Arten der Präsentation von Kunst im Internet

Zunächst gibt es in der Realität existierende Museen oder sonstige Kunstinstitutionen (das können z.B. Galerien, Auktionshäuser und unter Umständen auch Bildungseinrichtungen sein), die ihre Objekte auch in der “wirklichen” Welt ausstellen. Diese Institutionen gehen auch online und bieten im Internet eine eigene Homepage an. Diese Institutionen interessieren mich in dieser Arbeit vorrangig.

Virtuelle Museen hingegen sind in der "wirklichen Welt" nicht der Öffentlichkeit zugänglich. Sie existieren einzig in der künstlichen Realität der Neuen Medien. Sie stellen daher auch keine real existierenden Objekte aus, sondern Abbilder dieser Objekte. Natürlich existieren diese Objekte (meist) auch irgendwo in der Realität; nur sind diese Objekte eben nicht in eigenen Ausstellungshallen zu besichtigen.

Dann gibt es noch Suchverzeichnisse , bloße link-Sammlungen sozusagen, die versuchen, die Kunst im Internet systematisch zu erschließen.

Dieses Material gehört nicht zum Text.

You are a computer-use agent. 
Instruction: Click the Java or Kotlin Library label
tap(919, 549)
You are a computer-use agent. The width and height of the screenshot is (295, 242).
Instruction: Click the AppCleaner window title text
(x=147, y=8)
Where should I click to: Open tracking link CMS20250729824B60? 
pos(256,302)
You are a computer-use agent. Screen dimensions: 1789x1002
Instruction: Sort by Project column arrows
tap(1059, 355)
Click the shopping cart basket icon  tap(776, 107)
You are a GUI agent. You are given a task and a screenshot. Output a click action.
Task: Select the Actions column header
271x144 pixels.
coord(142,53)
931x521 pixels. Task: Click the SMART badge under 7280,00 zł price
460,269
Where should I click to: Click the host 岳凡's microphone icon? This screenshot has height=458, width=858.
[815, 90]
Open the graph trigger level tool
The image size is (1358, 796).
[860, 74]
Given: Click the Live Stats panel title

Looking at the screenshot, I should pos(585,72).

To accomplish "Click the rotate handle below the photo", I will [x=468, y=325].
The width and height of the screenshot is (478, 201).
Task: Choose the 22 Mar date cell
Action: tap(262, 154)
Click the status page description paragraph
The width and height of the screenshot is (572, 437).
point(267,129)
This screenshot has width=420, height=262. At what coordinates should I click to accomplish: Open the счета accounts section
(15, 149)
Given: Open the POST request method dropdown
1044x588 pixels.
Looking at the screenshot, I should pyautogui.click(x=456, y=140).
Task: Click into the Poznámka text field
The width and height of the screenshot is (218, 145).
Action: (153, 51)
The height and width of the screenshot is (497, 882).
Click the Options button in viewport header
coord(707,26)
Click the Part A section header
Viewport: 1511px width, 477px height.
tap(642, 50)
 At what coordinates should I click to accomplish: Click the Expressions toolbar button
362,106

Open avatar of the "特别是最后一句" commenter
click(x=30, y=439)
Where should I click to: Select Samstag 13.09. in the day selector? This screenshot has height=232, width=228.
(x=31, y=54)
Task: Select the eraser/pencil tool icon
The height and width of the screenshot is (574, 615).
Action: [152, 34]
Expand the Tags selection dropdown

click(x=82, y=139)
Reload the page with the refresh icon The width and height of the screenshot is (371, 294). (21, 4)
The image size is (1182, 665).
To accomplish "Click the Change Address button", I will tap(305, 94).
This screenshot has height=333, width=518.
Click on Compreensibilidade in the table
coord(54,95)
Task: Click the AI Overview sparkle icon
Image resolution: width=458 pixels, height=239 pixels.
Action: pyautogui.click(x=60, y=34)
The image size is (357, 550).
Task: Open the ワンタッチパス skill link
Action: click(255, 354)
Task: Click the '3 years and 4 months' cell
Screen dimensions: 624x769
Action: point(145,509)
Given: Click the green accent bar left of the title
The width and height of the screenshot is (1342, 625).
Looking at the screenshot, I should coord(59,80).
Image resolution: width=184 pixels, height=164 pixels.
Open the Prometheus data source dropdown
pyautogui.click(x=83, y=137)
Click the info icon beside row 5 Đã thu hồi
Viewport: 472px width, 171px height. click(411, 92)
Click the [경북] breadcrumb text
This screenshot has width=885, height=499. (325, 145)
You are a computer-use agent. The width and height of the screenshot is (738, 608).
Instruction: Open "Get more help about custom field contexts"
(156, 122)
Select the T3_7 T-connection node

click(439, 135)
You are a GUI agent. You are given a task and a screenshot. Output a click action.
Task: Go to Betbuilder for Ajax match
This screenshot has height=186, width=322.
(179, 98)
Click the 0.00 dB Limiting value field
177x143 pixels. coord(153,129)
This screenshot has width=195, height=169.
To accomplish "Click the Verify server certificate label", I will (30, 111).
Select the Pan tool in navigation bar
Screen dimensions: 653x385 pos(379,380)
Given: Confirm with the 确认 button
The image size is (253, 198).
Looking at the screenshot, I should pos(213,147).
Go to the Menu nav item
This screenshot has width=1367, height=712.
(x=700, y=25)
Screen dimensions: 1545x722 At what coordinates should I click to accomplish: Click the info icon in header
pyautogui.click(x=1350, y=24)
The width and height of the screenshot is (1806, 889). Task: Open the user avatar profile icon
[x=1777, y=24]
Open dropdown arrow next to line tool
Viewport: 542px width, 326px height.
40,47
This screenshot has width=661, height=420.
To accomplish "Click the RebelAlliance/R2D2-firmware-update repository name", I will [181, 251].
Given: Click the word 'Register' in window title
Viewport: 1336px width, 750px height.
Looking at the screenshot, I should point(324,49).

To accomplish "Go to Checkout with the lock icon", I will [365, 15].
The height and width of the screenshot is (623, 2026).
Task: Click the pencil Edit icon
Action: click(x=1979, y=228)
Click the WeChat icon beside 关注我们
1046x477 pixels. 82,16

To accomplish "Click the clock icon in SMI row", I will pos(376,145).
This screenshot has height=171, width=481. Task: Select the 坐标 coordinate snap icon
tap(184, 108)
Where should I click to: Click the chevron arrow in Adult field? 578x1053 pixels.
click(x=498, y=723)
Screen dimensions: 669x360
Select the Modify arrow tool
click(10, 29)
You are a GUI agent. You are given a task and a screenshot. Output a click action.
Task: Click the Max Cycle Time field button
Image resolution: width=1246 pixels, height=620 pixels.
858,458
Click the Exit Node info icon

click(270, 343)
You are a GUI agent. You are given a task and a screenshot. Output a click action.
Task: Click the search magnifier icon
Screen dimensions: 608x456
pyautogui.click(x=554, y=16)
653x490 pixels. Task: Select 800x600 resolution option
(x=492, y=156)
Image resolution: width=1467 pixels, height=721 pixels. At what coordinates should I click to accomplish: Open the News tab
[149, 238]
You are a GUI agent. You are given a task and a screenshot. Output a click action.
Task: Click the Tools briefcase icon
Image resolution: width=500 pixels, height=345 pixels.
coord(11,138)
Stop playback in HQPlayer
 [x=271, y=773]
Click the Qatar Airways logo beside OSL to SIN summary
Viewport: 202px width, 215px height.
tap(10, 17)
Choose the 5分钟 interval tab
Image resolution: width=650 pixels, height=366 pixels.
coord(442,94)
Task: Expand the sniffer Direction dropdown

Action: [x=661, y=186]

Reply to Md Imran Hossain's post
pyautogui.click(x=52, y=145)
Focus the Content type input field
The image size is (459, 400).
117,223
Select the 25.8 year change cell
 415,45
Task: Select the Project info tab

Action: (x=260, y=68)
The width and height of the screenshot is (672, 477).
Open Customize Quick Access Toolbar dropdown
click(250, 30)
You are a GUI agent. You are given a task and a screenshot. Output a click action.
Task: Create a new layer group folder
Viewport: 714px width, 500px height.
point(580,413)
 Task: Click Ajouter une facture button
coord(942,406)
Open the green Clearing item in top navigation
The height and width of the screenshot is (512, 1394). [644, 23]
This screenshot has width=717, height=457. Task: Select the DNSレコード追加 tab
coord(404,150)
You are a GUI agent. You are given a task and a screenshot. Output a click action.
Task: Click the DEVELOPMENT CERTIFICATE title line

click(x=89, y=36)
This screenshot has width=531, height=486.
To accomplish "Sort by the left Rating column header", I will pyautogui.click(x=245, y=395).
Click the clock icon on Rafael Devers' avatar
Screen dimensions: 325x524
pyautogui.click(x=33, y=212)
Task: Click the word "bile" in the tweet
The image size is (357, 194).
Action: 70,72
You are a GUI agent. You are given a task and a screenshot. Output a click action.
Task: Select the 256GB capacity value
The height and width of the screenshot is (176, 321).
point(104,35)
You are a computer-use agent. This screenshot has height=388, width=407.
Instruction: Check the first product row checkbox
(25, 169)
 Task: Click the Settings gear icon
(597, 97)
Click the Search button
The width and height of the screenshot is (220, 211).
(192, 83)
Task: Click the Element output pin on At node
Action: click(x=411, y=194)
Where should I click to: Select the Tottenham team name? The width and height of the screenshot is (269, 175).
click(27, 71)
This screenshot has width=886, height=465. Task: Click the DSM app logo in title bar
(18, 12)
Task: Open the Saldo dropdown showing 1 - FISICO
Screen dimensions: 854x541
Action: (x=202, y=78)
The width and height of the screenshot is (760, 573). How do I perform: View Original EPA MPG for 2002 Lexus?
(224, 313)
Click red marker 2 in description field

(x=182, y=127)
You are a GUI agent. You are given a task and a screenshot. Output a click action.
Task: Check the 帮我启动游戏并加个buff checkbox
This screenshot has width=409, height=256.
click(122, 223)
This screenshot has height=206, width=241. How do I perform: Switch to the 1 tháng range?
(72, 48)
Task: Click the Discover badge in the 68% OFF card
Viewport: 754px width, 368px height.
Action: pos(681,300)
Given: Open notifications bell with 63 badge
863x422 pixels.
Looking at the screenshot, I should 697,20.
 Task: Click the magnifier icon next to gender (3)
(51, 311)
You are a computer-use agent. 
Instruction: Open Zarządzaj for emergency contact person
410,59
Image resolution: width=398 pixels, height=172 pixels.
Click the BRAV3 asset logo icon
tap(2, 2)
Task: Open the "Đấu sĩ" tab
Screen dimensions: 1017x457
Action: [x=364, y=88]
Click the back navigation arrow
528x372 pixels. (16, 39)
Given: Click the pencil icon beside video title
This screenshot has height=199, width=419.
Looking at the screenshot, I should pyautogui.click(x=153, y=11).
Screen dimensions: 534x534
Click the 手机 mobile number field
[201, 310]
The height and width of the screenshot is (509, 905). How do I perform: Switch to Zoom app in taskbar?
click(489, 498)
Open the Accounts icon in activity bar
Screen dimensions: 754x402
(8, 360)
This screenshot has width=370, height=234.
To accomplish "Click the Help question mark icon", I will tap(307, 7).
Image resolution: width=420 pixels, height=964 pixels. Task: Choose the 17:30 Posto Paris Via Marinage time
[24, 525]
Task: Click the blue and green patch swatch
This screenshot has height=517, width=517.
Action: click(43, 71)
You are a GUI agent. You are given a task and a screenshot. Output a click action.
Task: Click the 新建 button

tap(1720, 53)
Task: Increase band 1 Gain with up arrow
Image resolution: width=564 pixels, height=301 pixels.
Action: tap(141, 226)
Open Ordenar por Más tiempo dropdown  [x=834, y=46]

Auch viele Künstler verfügen über eigene Homepages. Dieser Bereich an angebotener Information ist schier unermeßlich. In der vorliegenden Arbeit soll darauf nur ansatzweise eingegangen werden. Die Flut an Information ist in diesem Bereich u.a. auch darum so groß, weil viele Künstler - übrigens auch zahlreiche Museen - oft ohne ihr Wissen im Internet präsentiert werden, d.h. es gibt auch viele inoffizielle Homepages. In dieser Arbeit soll aber allgemein vor allem auf offizielle Pages eingegangen werden.

Dies sind - sehr grob gesprochen - die hauptsächlichen Möglichkeiten, wie Kunst im Internet präsentiert wird.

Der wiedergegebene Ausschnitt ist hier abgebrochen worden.